Does anyone need more than two asset classes in their portfolio? After all, for a period of time that stretches back beyond the careers or memories of most investment professionals, a balanced portfolio of stocks and government bonds has provided an almost unbeatable risk-adjusted return.

This kind of portfolio also has the added benefit of being entirely liquid, so for anyone disposed to dynamically flex their bond/equity allocations, they can do so easily and at a very low cost. Alternatives, on the other hand, can be expensive, much less liquid, and have a tendency to be highly correlated to equities, just when you don’t want them to be.

Government bonds have benefited from both a multi-decade decline in interest rates that began in 1981 and their status as a liquid, safe-haven asset class – a home for capital that periodically flees volatile equity markets. While it is hard to dispute some of the safe-haven characteristics of these bonds, the ground seems much shakier when it comes to fundamentals and technicals. In other words, yields have never been lower, government debt levels never higher, and benchmark duration never longer, while central banks are stepping back and inflation is ticking up.

When faced with the decision of which asset class genuinely offers some safety in a risk-off market, I’d go for zero yield and no duration; that’s to say, cash rather than zero yield and eight to 10 years of interest rate risk.

I’d also have some gold. But while the precious metal has some great hedging characteristics, I ascribe to it no expected return. Crucially, all the other alternatives in my portfolios are expected to generate attractive, risk-adjusted returns in a variety of market scenarios, as well as offering diversification. This might sound a bit obvious, but at these levels government bonds offer no returns, plenty of risk and a perhaps misguided assumption of ongoing negative correlation benefits.

____________

_Requests_
**A)** Turn the listing, everything from the line containing "660x351 pixels. Task: Switch to the YTD range" down to its end, into a numbered list and leave out blank lines.
**B)** Go on with the piece on portfolios beyond stocks and government bonds from where it stops.

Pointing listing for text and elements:
____________

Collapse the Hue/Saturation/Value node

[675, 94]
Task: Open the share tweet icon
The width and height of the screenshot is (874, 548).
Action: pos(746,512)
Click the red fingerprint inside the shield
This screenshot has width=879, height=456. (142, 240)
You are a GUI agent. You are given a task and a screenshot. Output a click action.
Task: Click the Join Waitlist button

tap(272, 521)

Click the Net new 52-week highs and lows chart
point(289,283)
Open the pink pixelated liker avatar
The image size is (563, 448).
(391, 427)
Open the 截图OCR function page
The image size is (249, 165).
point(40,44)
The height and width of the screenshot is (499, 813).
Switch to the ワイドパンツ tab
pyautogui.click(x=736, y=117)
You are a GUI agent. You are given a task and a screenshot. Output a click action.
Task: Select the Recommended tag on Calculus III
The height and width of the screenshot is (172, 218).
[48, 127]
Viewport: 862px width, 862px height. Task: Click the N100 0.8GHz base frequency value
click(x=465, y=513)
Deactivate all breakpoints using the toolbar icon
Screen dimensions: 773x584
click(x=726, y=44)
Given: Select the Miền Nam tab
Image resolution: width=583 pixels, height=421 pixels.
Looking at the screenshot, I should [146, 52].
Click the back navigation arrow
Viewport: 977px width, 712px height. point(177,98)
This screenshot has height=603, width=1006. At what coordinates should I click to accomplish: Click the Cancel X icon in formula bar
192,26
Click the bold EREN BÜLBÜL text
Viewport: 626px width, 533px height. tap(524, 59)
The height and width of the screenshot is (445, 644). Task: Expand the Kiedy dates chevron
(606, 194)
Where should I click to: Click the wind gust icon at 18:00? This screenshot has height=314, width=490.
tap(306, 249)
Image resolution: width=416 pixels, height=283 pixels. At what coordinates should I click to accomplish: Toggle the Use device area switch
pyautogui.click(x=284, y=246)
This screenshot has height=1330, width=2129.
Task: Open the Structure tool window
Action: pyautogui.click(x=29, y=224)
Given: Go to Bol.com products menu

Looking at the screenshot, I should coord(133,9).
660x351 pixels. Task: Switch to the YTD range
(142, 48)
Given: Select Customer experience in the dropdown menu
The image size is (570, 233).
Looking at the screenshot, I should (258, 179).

____________

_Task-by-task outputs_
**A)**
1. 660x351 pixels. Task: Switch to the YTD range
2. (142, 48)
3. Given: Select Customer experience in the dropdown menu
4. The image size is (570, 233).
5. Looking at the screenshot, I should (258, 179).

**B)**
Alternatives should be viewed differently and each asset class or strategy gauged on its own merits. Some alternatives – for example, private equity, directional hedge funds, or specialist credit funds – should be expected to behave in a very similar manner to equities and therefore treated from a risk standpoint in almost the same way. 

Then there are alternatives that have the potential to look very different to stockmarkets, but can at times of stress also be almost indistinguishable – think commodities and property. And finally there are strategies and asset classes that should have a negligible correlation throughout the cycle, such as market-neutral and merger-arbitrage funds, social infrastructure and certain alternative risk premia. 

It is these latter strategies that are, in statistical parlance, orthogonal in nature and add true diversification to a portfolio. The others can be lowly correlated at times, but are fairly reliably positively correlated to equities when you would rather they weren’t. 

My portfolios are full of alternatives (and cash) at present, not because of some vague hope that they will bail me out when equities correct, but because I see little value in mainstream stocks and bonds right now. Instead, I see genuine opportunities in some less mainstream assets and in strategies run by managers with excellent track records in generating returns that are not entirely dependent on markets trending ever upwards.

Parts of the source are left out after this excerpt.